- REQUIRED ACTION -
Please take the records that follow and repeat exactly the lines starting with the line with "Flats For Sale Below 2" and going on through the line with "Properties For Sale In Kharghar (216, 1435)".

- RECORDED DATA -

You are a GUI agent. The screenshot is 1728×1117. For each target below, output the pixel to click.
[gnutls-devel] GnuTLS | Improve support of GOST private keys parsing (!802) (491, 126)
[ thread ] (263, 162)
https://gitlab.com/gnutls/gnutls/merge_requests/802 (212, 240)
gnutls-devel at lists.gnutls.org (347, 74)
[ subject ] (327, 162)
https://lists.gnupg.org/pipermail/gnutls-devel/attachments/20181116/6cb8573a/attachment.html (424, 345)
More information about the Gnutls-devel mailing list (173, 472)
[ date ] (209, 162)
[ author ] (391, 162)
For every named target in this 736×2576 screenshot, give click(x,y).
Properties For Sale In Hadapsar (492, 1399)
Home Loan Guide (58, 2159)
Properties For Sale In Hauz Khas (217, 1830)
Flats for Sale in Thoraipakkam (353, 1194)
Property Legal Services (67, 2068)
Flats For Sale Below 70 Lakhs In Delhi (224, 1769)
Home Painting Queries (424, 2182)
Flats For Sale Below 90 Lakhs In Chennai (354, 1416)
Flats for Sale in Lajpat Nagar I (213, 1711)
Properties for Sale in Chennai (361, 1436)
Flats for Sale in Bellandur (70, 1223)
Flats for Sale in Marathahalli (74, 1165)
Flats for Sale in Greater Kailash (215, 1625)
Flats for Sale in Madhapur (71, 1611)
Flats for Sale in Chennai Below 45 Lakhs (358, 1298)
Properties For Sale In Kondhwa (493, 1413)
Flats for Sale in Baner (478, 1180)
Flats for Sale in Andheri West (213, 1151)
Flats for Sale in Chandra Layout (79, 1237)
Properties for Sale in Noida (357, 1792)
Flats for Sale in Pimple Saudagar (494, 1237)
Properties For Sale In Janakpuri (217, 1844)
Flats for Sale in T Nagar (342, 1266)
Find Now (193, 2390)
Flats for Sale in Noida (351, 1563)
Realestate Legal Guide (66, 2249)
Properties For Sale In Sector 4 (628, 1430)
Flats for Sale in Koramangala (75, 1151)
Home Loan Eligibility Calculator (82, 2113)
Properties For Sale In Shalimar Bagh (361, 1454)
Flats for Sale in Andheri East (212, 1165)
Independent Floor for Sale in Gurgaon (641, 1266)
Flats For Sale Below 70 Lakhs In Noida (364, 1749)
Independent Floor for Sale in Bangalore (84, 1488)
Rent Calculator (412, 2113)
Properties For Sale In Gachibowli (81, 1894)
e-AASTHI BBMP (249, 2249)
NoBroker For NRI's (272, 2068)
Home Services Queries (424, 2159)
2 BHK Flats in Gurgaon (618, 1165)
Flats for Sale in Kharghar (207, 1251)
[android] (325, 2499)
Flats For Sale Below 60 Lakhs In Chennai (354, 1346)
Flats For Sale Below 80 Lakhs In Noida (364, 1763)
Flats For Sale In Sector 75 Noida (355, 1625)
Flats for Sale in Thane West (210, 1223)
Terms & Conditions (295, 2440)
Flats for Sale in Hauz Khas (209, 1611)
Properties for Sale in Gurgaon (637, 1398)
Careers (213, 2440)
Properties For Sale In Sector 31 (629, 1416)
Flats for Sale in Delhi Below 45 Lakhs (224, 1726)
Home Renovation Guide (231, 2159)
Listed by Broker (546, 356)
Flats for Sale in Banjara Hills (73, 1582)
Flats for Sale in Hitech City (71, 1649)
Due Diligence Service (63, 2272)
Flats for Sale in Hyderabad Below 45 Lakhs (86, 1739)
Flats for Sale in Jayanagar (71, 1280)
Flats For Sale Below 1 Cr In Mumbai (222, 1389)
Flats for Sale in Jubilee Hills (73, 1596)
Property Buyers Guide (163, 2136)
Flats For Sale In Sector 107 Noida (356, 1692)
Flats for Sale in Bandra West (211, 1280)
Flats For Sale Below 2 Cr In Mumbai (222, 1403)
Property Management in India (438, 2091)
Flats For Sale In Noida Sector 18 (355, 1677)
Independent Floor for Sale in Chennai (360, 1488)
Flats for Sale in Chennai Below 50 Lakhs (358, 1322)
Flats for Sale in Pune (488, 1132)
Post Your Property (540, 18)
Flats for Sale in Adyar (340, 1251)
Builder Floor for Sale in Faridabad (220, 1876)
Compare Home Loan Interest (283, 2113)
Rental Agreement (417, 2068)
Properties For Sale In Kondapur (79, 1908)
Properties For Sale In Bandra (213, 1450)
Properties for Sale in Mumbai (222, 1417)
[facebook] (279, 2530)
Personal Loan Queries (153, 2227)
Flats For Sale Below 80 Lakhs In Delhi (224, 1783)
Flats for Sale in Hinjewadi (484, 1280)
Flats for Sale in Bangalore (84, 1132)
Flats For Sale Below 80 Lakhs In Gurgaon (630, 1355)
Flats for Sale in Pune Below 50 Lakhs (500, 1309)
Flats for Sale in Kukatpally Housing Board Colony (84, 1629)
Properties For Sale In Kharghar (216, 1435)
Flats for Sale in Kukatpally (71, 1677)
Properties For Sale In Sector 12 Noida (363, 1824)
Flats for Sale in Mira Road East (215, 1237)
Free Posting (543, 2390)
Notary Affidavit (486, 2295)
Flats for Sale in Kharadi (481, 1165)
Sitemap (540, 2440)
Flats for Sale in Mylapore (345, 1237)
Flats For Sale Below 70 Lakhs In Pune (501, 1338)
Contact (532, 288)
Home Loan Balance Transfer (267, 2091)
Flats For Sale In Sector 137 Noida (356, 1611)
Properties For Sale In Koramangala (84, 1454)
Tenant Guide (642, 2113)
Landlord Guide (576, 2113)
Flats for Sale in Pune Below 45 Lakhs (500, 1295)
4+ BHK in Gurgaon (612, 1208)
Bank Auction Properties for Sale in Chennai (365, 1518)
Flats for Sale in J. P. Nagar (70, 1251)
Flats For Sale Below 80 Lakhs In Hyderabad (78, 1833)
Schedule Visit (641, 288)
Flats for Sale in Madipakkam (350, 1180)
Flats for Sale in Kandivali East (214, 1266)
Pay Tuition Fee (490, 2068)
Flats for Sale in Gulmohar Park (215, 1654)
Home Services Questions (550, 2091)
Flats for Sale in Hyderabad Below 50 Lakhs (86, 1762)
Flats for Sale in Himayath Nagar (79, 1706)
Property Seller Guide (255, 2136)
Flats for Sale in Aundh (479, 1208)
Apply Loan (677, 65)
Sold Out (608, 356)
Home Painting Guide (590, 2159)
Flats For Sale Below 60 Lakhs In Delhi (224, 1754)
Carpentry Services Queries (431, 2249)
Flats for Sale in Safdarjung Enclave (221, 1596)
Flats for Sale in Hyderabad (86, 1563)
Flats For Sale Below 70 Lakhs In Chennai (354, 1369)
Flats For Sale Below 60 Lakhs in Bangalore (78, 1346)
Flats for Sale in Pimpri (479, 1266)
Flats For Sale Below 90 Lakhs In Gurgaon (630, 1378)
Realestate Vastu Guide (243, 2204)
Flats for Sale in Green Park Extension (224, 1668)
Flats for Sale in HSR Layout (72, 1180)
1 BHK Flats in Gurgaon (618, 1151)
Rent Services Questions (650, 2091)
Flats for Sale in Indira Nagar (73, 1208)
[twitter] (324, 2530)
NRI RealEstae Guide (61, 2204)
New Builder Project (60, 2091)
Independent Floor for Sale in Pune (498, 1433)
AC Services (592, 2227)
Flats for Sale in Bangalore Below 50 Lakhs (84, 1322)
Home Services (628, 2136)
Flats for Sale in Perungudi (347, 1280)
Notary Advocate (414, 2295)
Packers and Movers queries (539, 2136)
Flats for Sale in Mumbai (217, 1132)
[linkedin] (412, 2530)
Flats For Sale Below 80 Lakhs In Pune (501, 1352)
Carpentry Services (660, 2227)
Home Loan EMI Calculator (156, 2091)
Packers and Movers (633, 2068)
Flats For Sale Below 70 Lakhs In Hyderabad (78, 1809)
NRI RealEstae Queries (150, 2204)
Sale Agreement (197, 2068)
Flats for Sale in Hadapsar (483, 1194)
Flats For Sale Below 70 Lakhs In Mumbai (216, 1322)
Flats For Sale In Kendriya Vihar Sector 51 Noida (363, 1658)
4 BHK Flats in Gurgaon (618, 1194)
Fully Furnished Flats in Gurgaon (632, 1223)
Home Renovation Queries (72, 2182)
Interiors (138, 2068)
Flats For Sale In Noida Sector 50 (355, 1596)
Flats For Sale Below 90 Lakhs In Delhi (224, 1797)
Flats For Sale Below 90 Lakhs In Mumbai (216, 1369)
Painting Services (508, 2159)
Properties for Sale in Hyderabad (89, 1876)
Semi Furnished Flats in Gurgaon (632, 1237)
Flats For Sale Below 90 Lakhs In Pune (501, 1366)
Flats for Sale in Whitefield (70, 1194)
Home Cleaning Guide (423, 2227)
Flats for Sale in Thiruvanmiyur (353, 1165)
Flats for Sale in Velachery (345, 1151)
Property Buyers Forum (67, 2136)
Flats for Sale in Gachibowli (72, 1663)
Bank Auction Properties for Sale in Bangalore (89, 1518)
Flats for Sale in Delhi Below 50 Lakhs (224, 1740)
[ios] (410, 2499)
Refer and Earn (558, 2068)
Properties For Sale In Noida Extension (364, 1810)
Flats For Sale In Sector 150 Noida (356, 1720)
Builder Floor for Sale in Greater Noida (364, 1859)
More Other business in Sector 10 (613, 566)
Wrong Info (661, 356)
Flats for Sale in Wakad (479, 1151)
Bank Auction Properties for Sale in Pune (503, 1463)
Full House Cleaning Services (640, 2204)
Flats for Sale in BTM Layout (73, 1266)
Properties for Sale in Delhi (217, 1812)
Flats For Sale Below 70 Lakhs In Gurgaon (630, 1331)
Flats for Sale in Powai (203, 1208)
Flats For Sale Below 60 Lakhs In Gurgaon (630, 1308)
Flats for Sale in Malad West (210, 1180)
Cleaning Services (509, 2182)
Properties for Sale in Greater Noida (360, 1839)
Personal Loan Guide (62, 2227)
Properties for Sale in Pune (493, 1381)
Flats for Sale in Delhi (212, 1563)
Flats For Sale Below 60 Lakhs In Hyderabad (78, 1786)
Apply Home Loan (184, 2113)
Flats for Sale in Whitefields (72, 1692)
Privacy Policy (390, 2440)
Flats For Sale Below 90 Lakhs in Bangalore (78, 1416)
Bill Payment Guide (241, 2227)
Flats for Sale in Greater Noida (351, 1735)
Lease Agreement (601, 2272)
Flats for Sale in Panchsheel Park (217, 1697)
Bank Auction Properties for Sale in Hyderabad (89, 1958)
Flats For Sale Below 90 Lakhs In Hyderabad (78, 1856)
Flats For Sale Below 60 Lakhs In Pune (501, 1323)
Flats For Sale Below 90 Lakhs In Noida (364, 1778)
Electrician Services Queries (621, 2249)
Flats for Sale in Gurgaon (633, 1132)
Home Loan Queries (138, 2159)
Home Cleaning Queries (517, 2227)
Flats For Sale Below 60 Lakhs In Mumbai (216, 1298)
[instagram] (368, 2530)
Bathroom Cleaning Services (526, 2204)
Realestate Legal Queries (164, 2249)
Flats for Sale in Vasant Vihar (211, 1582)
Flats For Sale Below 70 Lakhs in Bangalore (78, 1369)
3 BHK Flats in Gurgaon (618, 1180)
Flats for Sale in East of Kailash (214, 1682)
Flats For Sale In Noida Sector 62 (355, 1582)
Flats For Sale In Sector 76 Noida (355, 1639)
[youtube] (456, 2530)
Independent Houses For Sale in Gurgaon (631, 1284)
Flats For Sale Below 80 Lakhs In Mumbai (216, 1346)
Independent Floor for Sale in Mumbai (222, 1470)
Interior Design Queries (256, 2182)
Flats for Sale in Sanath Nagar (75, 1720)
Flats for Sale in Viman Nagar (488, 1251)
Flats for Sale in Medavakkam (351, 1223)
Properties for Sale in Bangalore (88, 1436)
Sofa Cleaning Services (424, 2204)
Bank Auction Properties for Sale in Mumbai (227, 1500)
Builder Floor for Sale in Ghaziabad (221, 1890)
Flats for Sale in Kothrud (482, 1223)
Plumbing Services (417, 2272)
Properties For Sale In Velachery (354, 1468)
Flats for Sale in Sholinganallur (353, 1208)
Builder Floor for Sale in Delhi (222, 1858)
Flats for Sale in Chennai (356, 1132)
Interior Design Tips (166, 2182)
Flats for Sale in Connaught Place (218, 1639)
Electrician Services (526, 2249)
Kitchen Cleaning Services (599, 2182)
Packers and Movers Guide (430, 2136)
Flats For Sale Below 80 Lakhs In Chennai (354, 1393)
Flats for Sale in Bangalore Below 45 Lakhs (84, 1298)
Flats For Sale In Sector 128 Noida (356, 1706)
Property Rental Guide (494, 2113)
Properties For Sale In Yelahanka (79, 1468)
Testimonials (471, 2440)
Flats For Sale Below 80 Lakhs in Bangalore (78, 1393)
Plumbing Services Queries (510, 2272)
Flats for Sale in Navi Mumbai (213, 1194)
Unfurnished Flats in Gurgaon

- EXERCISE RESPONSE -
Flats For Sale Below 2 Cr In Mumbai (222, 1403)
Property Management in India (438, 2091)
Flats For Sale In Noida Sector 18 (355, 1677)
Independent Floor for Sale in Chennai (360, 1488)
Flats for Sale in Chennai Below 50 Lakhs (358, 1322)
Flats for Sale in Pune (488, 1132)
Post Your Property (540, 18)
Flats for Sale in Adyar (340, 1251)
Builder Floor for Sale in Faridabad (220, 1876)
Compare Home Loan Interest (283, 2113)
Rental Agreement (417, 2068)
Properties For Sale In Kondapur (79, 1908)
Properties For Sale In Bandra (213, 1450)
Properties for Sale in Mumbai (222, 1417)
[facebook] (279, 2530)
Personal Loan Queries (153, 2227)
Flats For Sale Below 80 Lakhs In Delhi (224, 1783)
Flats for Sale in Hinjewadi (484, 1280)
Flats for Sale in Bangalore (84, 1132)
Flats For Sale Below 80 Lakhs In Gurgaon (630, 1355)
Flats for Sale in Pune Below 50 Lakhs (500, 1309)
Flats for Sale in Kukatpally Housing Board Colony (84, 1629)
Properties For Sale In Kharghar (216, 1435)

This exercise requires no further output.